Owners responsible for private helo approaches
Entities that build private approaches, departures and airways for helicopters have an obligation to maintain them, cautions Steve Hickok, who is now into his second decade of developing special Rnav/GPS helicopter IFR approaches for U.S. and foreign clients.
They should not expect the government to do it, according to Hickok. “You can’t just develop an approach, walk away from it and expect the FAA to maintain it,” Hickok said.
He estimates that there are now more than 350 private instrument approaches, mainly to hospital heliports, in the U.S.
FAA Order 8260.19D requires a maintenance plan and maintenance on all special instrument approaches. But Hickok points out that much of the nation’s helicopter IFR infrastructure has been privately funded and that the FAA does not have a formal mechanism to notify owners of these private approaches of potential hazards in a Part 77 (heliport) environment. (FAR Part 77 allows the FAA to “identify potential aeronautical hazards in advance, thus preventing or minimizing the adverse impacts to the safe and efficient use of navigable airspace.”)
“Unlike the fixed-wing industry, we don’t get AIP [FAA Airport Improvement Program] funding. If you want a weather station, you have to go dig in your pocket. If you want a heliport or helipad, you have to go spend the money to do it. If you want an instrument approach, departure procedures or routing, you have to pay for it and go do it. Our entire IFR capability as an industry…has been paid for by the industry–not the government,” Hickok said.
With regard to safeguarding existing approaches, Hickok noted that the FAA’s Digital Obstacle File database contains only obstacles that are higher than 199 feet agl or require a Federal Communications Commission (FCC) license. “What they don’t have are any obstructions that are lower than that even if they fall within the Part 77 surface around the heliport,” Hickok said. “The reason for this is that Part 77 applies only to public facilities and public approaches. For the last eight years we [the Helicopter Association International’s Flight Operations Committee, which Hickok chairs] have tried to get private heliports and private approaches included under the Part 77 notification program, and it hasn’t happened.”
On October 31 Hickok became the first pilot authorized by the FAA to conduct flight validations of instrument approach procedures per FAA Notice 8260.66. During his check ride October 7, Hickok completed flight validation of the first three Wide Area Augmentation System (WAAS), lateral precision with vertical guidance (LPV) helicopter procedures to be developed for California Shock Trauma Air Rescue. Hickok’s company is the only company in the world developing WAAS approaches. The FAA currently does not have any formal helicopter WAAS criteria for approaches, so Hickok developed criteria that the FAA approved in January last year.
“They are lower than anything else that can be achieved right now,” Hickok said. “Some are down in the near precision approach category, down to 250 feet.”
Hickok said that receiving flight validation authority would both cut the development costs and time associated with creating special IFR approaches for his clients. Cycle times for approach design had been running approximately six months.

### Data for analysis
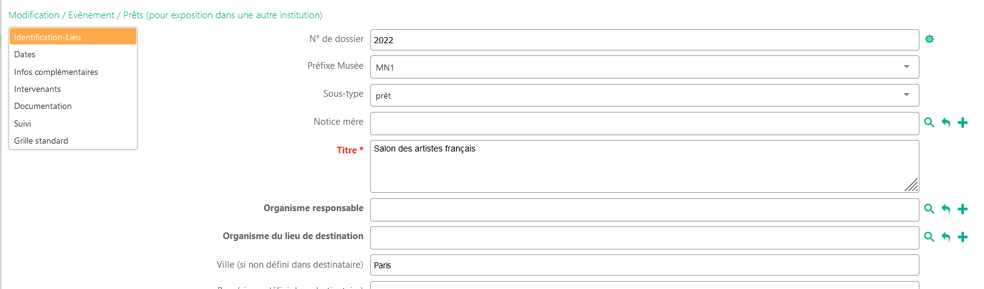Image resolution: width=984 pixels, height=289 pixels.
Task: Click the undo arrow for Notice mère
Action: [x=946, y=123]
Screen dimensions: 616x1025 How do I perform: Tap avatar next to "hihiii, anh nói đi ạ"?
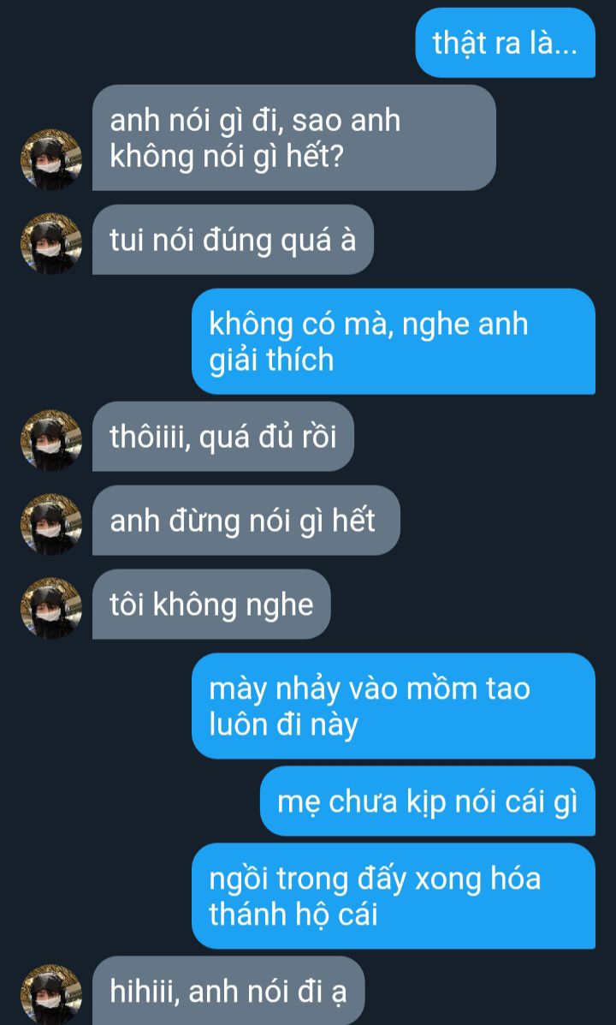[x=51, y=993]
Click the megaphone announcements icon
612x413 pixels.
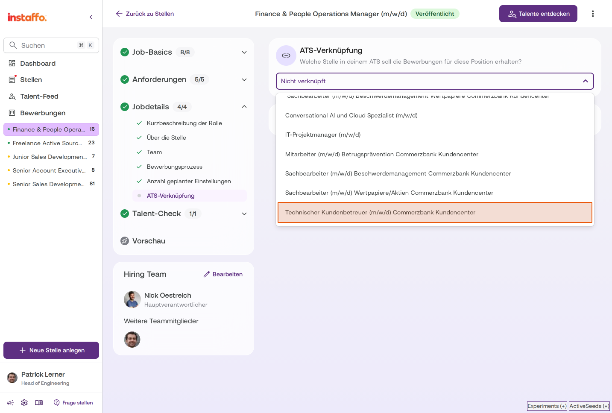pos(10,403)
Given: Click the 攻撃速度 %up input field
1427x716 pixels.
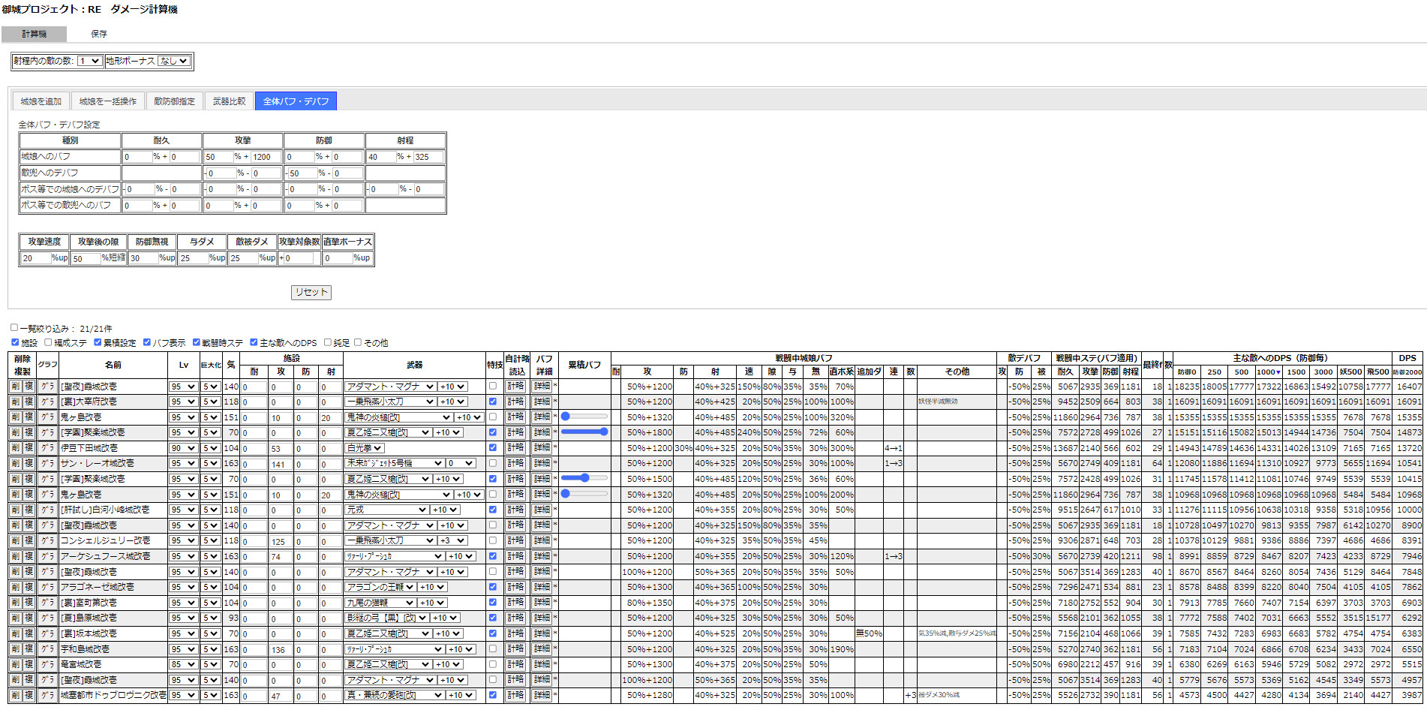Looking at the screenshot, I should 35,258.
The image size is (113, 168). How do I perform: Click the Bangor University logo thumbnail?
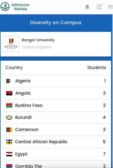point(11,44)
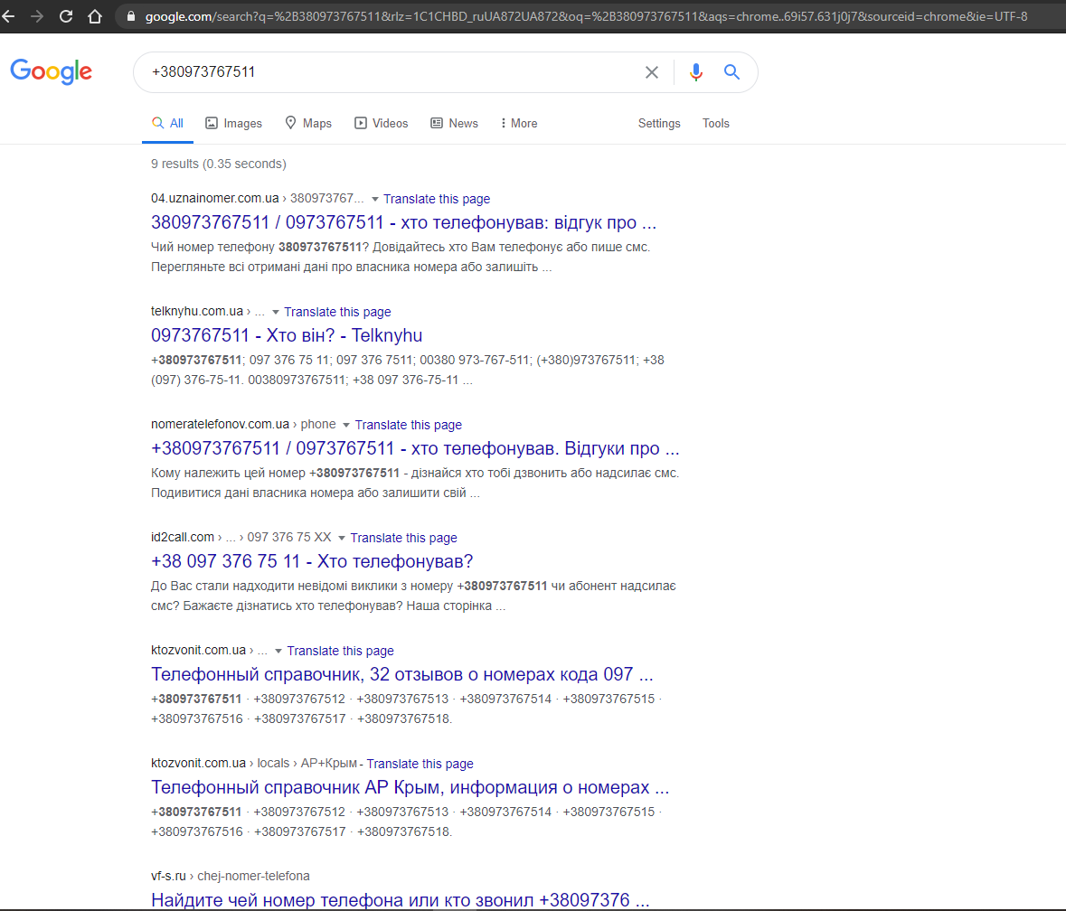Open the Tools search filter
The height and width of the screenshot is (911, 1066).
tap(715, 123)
--
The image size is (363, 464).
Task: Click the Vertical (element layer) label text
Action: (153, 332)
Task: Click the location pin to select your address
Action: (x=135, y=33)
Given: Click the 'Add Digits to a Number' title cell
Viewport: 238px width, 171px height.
...
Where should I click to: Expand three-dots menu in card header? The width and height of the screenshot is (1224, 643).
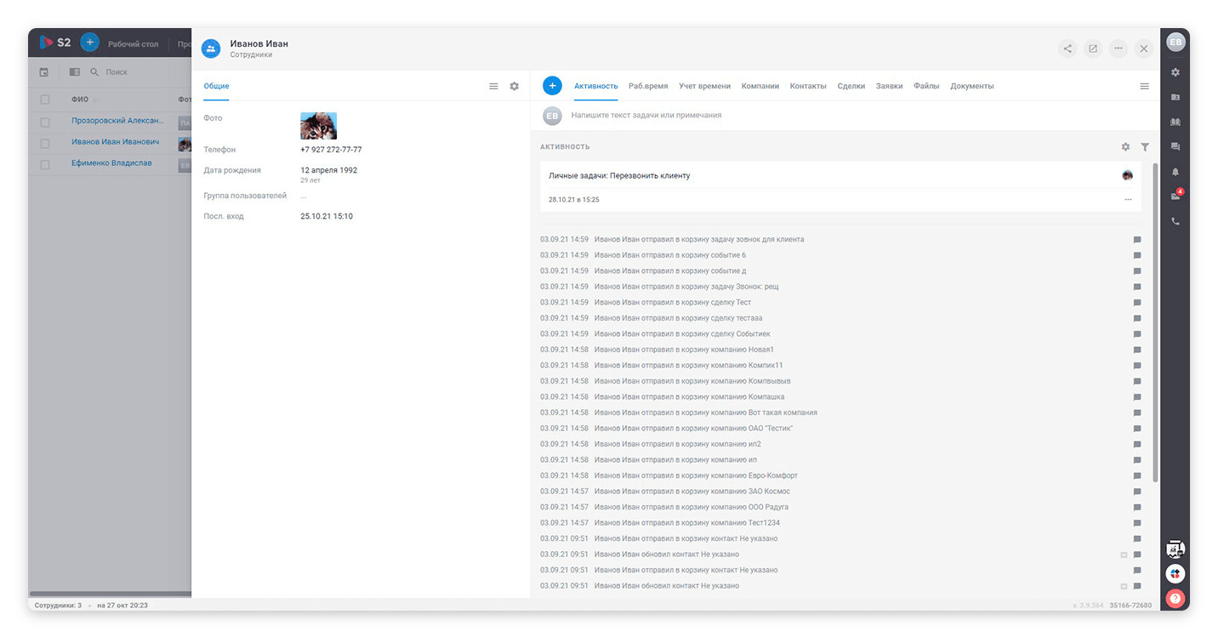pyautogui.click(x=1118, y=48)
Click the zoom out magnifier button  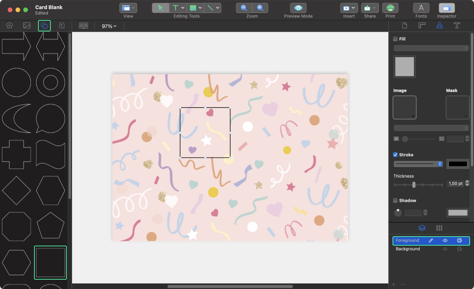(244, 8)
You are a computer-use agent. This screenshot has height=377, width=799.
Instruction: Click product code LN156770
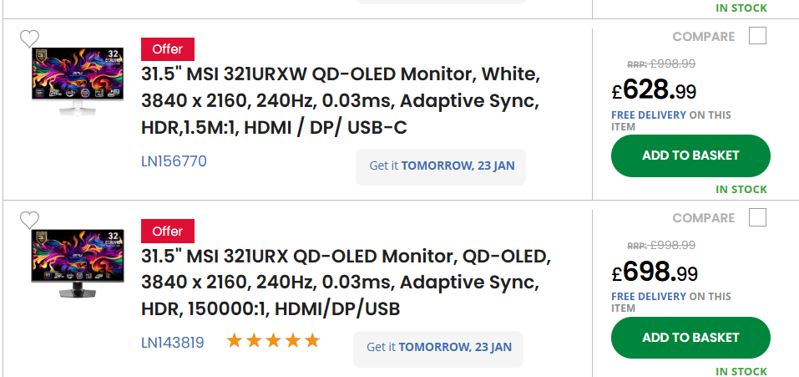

### Task requirements
Copy word for word the passage of the article on private helicopter approaches above, between "Owners responsible for" and "and foreign clients.", inclusive.

### Task output
Owners responsible for private helo approaches
Entities that build private approaches, departures and airways for helicopters have an obligation to maintain them, cautions Steve Hickok, who is now into his second decade of developing special Rnav/GPS helicopter IFR approaches for U.S. and foreign clients.